この本はビクトリア期の英国メイド事情について書かれているけれど、その多くは18世紀のフランスメイドにもあてはまるように思える。
10代前半で貧しい田舎を飛び出し、「自分のパンは自分で稼ぐ」「実家に仕送りする」決意で、貴族や裕福な家庭に住み込みメイドとして働き始めた少女たち。多くのメイドが「最初の職場で病気やけがをして、実家に戻される」経験をしている。毎日の労働時間は約16時間。洗い物の最中に指を怪我して敗血症にかかったケース。また職業病とも言える「女中膝(ハウスメイド・ニー)」は、現在の一般的病名で言うと「膝蓋滑液嚢炎(しつがいかつえきのうえん)」。膝をついて同じ姿勢で仕事を繰り返すことで、膝の皿と皮膚の間にある滑液が炎症を起こし腫れる病気で、暖炉掃除や玄関の磨き洗いを担当する下級メイドが苦しんだ。メイドが病気やけがをした時、主人には治療費を出す義務はなく、雇用主によって対応はまちまちだった。自分の主治医を呼んだり、自ら看病する主人や奥さまもいれば、解雇して実家に帰して終わりという家もあった。

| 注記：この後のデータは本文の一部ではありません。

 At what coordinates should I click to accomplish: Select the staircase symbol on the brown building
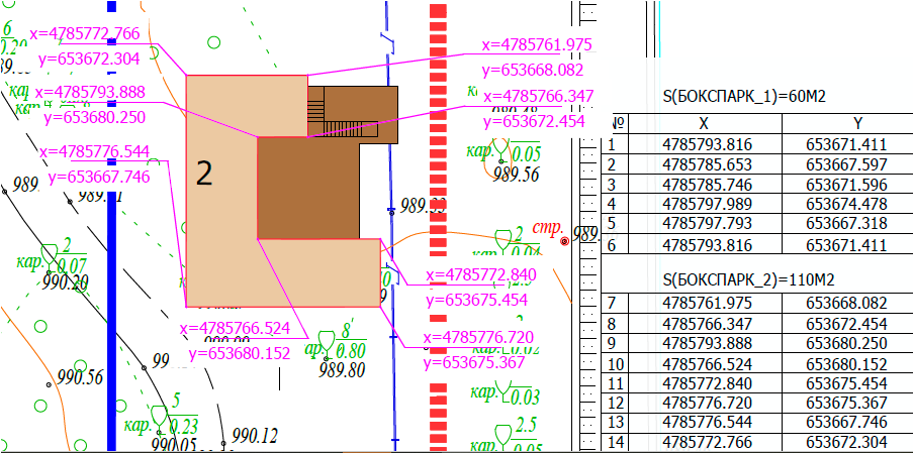(317, 109)
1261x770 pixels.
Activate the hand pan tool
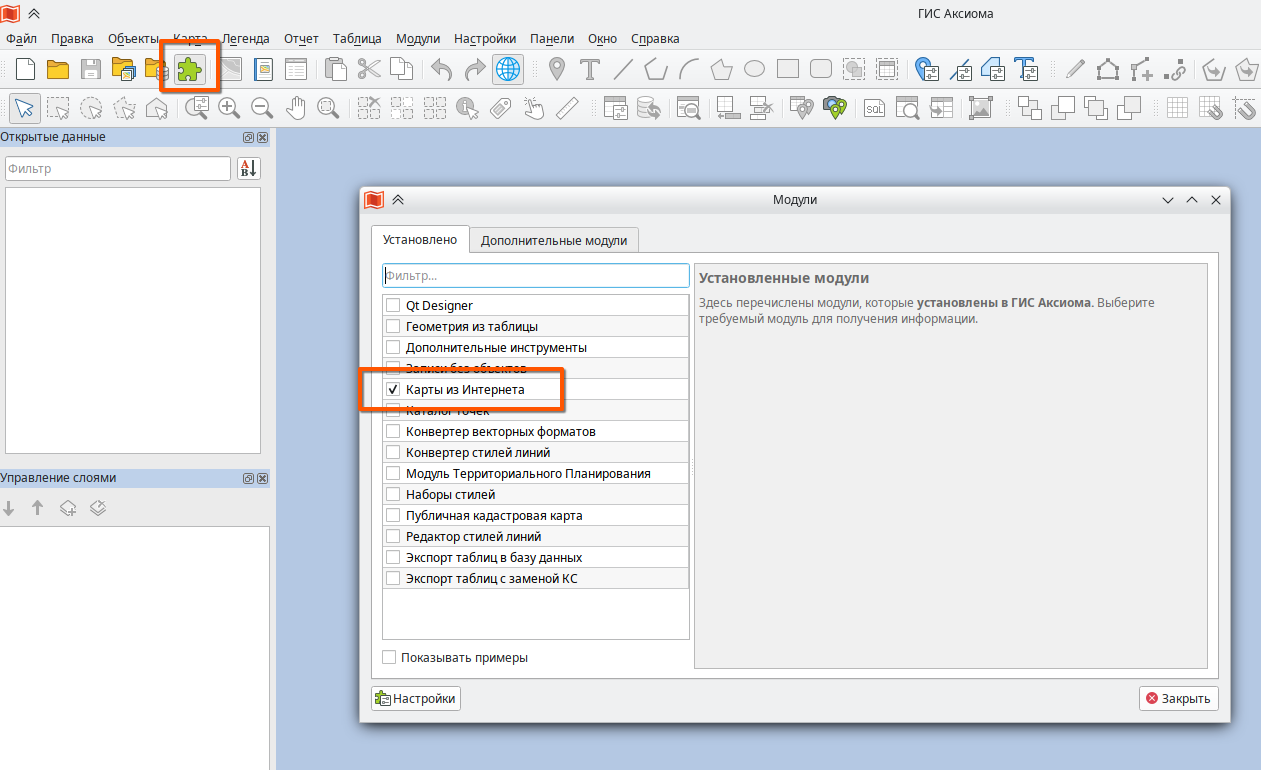[x=295, y=107]
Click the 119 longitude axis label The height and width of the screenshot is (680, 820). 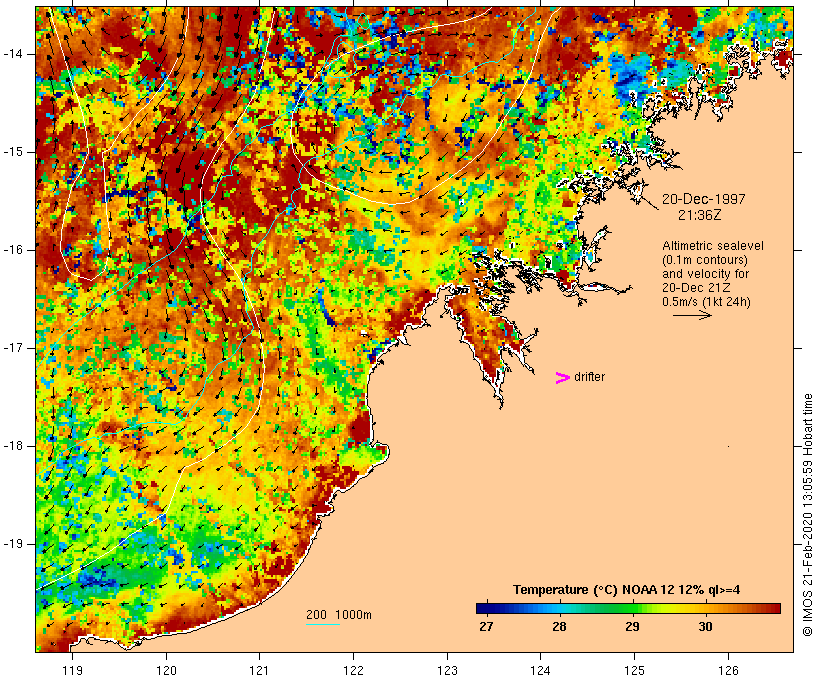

↓ 黒い騎士に襲われ、左目にダメージを受けたアンドレ。将軍と夫人はアンドレのために(おそらく治療費はすべてジャルジェ家持ちで)、かかりつけの医師を呼んだはず。アンドレの治療は本来なら長期にわたって継続していかなければならないものだが、使用人の立場でそれを要求するのは無理。現代なら「労災」が適用され、堂々と治療を受けることができるがこの時代、そんな制度はない。ばあやにしてみれば、「アンドレが解雇されず、引き続きお嬢さまのおそばに置かせてもらえる」だけでも、十分ありがたいことだった。
メイドが勤務中、うっかりお屋敷の物を壊してしまった場合、それがわざとでない時でも、事前に断りなく給料から罰金を差し引かれることがあった。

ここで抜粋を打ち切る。